Stored dataset items
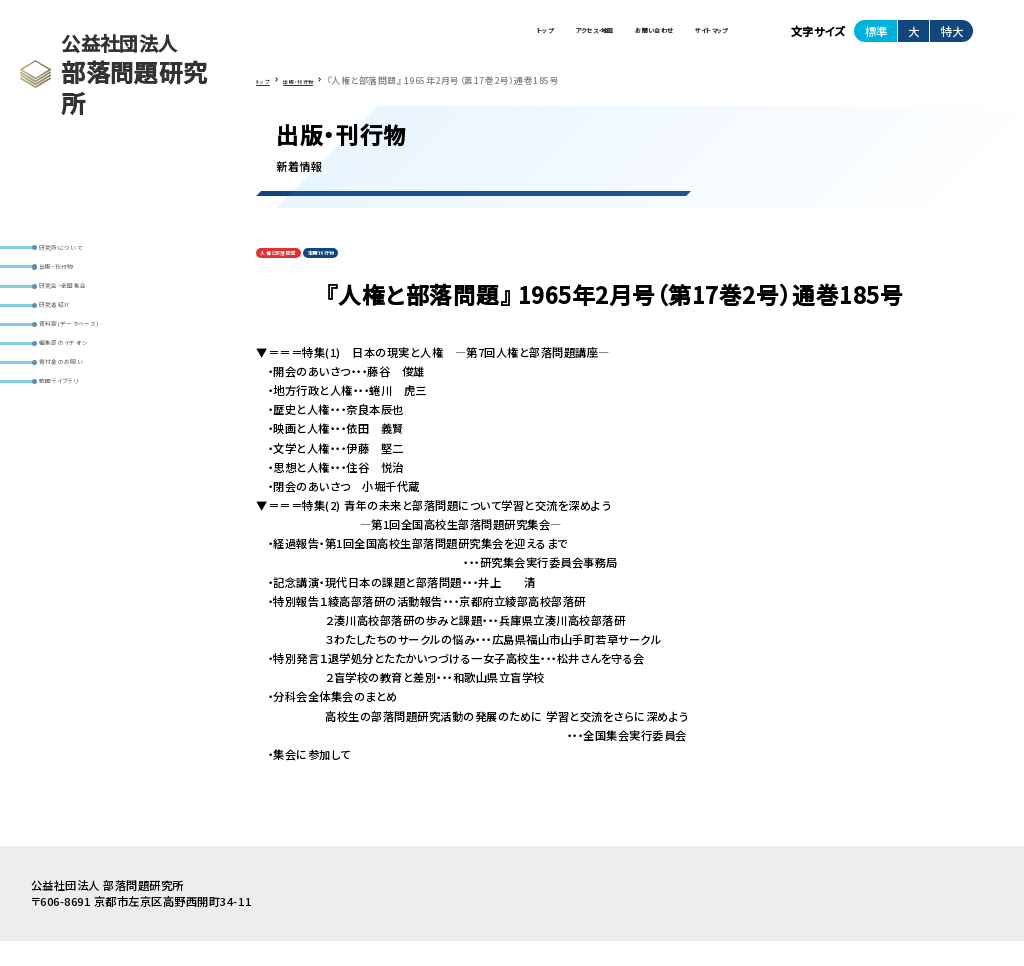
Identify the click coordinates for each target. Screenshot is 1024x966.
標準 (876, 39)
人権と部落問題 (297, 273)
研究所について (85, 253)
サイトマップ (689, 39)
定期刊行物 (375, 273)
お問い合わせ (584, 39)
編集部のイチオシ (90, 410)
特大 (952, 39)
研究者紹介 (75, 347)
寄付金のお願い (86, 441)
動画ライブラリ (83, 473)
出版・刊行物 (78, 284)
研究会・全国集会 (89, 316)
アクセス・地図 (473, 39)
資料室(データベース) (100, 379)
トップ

WRITTEN TASK
Rewrite the rows above, substituting "tap coordinates" for "click coordinates" and keeping everything else the same. Leave the picture out.

FULL OUTPUT
Identify the tap coordinates for each target. Screenshot is 1024x966.
標準 (876, 39)
人権と部落問題 (297, 273)
研究所について (85, 253)
サイトマップ (689, 39)
定期刊行物 (375, 273)
お問い合わせ (584, 39)
編集部のイチオシ (90, 410)
特大 (952, 39)
研究者紹介 (75, 347)
寄付金のお願い (86, 441)
動画ライブラリ (83, 473)
出版・刊行物 (78, 284)
研究会・全国集会 (89, 316)
アクセス・地図 (473, 39)
資料室(データベース) (100, 379)
トップ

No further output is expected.